*** Material supplied Section Begins ***

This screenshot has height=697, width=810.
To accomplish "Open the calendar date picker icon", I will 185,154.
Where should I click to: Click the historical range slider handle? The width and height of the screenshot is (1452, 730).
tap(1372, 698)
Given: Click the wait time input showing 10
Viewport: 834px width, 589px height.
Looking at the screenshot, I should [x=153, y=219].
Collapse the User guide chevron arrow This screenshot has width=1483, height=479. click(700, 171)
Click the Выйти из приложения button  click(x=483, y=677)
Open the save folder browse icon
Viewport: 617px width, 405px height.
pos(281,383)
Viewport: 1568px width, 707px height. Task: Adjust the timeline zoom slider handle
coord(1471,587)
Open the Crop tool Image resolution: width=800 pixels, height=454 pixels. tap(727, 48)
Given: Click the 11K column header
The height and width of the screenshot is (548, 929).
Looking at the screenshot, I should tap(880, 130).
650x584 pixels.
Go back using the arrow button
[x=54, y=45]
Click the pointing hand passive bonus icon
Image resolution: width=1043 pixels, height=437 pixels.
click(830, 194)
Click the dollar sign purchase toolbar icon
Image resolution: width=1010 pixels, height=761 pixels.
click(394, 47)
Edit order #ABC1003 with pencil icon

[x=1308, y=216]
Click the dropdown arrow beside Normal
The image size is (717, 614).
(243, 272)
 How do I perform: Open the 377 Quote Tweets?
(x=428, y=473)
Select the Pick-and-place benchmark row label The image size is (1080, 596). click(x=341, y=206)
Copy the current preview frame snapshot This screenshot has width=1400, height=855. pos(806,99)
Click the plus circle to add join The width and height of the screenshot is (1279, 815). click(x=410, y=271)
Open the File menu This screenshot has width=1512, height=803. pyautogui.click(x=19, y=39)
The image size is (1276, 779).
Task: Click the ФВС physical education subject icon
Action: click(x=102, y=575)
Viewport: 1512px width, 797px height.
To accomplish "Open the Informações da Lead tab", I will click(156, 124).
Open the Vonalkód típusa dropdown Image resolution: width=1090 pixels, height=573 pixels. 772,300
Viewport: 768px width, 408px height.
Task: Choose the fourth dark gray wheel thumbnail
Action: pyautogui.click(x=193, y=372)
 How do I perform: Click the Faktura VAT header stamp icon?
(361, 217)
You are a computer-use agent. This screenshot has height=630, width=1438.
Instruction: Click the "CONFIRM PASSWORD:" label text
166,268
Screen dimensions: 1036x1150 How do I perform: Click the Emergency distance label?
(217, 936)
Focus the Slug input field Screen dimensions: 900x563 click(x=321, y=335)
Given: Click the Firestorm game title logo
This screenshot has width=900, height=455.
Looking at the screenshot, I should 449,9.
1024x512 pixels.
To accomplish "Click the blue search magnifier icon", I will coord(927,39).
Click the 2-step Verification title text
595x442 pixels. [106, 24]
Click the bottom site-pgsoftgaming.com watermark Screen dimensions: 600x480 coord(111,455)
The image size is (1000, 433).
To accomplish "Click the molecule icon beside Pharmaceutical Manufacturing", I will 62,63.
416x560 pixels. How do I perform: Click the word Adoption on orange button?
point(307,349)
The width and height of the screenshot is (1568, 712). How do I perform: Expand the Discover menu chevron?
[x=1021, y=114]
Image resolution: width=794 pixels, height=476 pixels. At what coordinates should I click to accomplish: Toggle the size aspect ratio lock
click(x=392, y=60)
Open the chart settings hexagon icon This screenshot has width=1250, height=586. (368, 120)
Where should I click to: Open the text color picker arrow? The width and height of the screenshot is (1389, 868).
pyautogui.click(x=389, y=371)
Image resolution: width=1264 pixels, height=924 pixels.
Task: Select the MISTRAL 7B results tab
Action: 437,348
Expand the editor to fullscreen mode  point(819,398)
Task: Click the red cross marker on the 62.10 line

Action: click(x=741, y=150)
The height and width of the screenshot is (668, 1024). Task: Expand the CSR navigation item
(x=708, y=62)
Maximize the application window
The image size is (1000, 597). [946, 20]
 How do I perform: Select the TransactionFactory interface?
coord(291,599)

*** Material supplied Section Ends ***

> Exercise:
Copy out each entry precisely. Leave nothing out.

> Solution for this problem:
This screenshot has height=697, width=810.
To accomplish "Open the calendar date picker icon", I will 185,154.
Where should I click to: Click the historical range slider handle? The width and height of the screenshot is (1452, 730).
tap(1372, 698)
Given: Click the wait time input showing 10
Viewport: 834px width, 589px height.
Looking at the screenshot, I should [x=153, y=219].
Collapse the User guide chevron arrow This screenshot has width=1483, height=479. click(700, 171)
Click the Выйти из приложения button  click(x=483, y=677)
Open the save folder browse icon
Viewport: 617px width, 405px height.
pos(281,383)
Viewport: 1568px width, 707px height. Task: Adjust the timeline zoom slider handle
coord(1471,587)
Open the Crop tool Image resolution: width=800 pixels, height=454 pixels. tap(727, 48)
Given: Click the 11K column header
The height and width of the screenshot is (548, 929).
Looking at the screenshot, I should tap(880, 130).
650x584 pixels.
Go back using the arrow button
[x=54, y=45]
Click the pointing hand passive bonus icon
Image resolution: width=1043 pixels, height=437 pixels.
click(830, 194)
Click the dollar sign purchase toolbar icon
Image resolution: width=1010 pixels, height=761 pixels.
click(394, 47)
Edit order #ABC1003 with pencil icon

[x=1308, y=216]
Click the dropdown arrow beside Normal
The image size is (717, 614).
(243, 272)
 How do I perform: Open the 377 Quote Tweets?
(x=428, y=473)
Select the Pick-and-place benchmark row label The image size is (1080, 596). click(x=341, y=206)
Copy the current preview frame snapshot This screenshot has width=1400, height=855. pos(806,99)
Click the plus circle to add join The width and height of the screenshot is (1279, 815). click(x=410, y=271)
Open the File menu This screenshot has width=1512, height=803. pyautogui.click(x=19, y=39)
The image size is (1276, 779).
Task: Click the ФВС physical education subject icon
Action: click(x=102, y=575)
Viewport: 1512px width, 797px height.
To accomplish "Open the Informações da Lead tab", I will click(156, 124).
Open the Vonalkód típusa dropdown Image resolution: width=1090 pixels, height=573 pixels. 772,300
Viewport: 768px width, 408px height.
Task: Choose the fourth dark gray wheel thumbnail
Action: pyautogui.click(x=193, y=372)
 How do I perform: Click the Faktura VAT header stamp icon?
(361, 217)
You are a computer-use agent. This screenshot has height=630, width=1438.
Instruction: Click the "CONFIRM PASSWORD:" label text
166,268
Screen dimensions: 1036x1150 How do I perform: Click the Emergency distance label?
(217, 936)
Focus the Slug input field Screen dimensions: 900x563 click(x=321, y=335)
Given: Click the Firestorm game title logo
This screenshot has width=900, height=455.
Looking at the screenshot, I should 449,9.
1024x512 pixels.
To accomplish "Click the blue search magnifier icon", I will coord(927,39).
Click the 2-step Verification title text
595x442 pixels. [106, 24]
Click the bottom site-pgsoftgaming.com watermark Screen dimensions: 600x480 coord(111,455)
The image size is (1000, 433).
To accomplish "Click the molecule icon beside Pharmaceutical Manufacturing", I will 62,63.
416x560 pixels. How do I perform: Click the word Adoption on orange button?
point(307,349)
The width and height of the screenshot is (1568, 712). How do I perform: Expand the Discover menu chevron?
[x=1021, y=114]
Image resolution: width=794 pixels, height=476 pixels. At what coordinates should I click to accomplish: Toggle the size aspect ratio lock
click(x=392, y=60)
Open the chart settings hexagon icon This screenshot has width=1250, height=586. (368, 120)
Where should I click to: Open the text color picker arrow? The width and height of the screenshot is (1389, 868).
pyautogui.click(x=389, y=371)
Image resolution: width=1264 pixels, height=924 pixels.
Task: Select the MISTRAL 7B results tab
Action: 437,348
Expand the editor to fullscreen mode  point(819,398)
Task: Click the red cross marker on the 62.10 line

Action: click(x=741, y=150)
The height and width of the screenshot is (668, 1024). Task: Expand the CSR navigation item
(x=708, y=62)
Maximize the application window
The image size is (1000, 597). [946, 20]
 How do I perform: Select the TransactionFactory interface?
coord(291,599)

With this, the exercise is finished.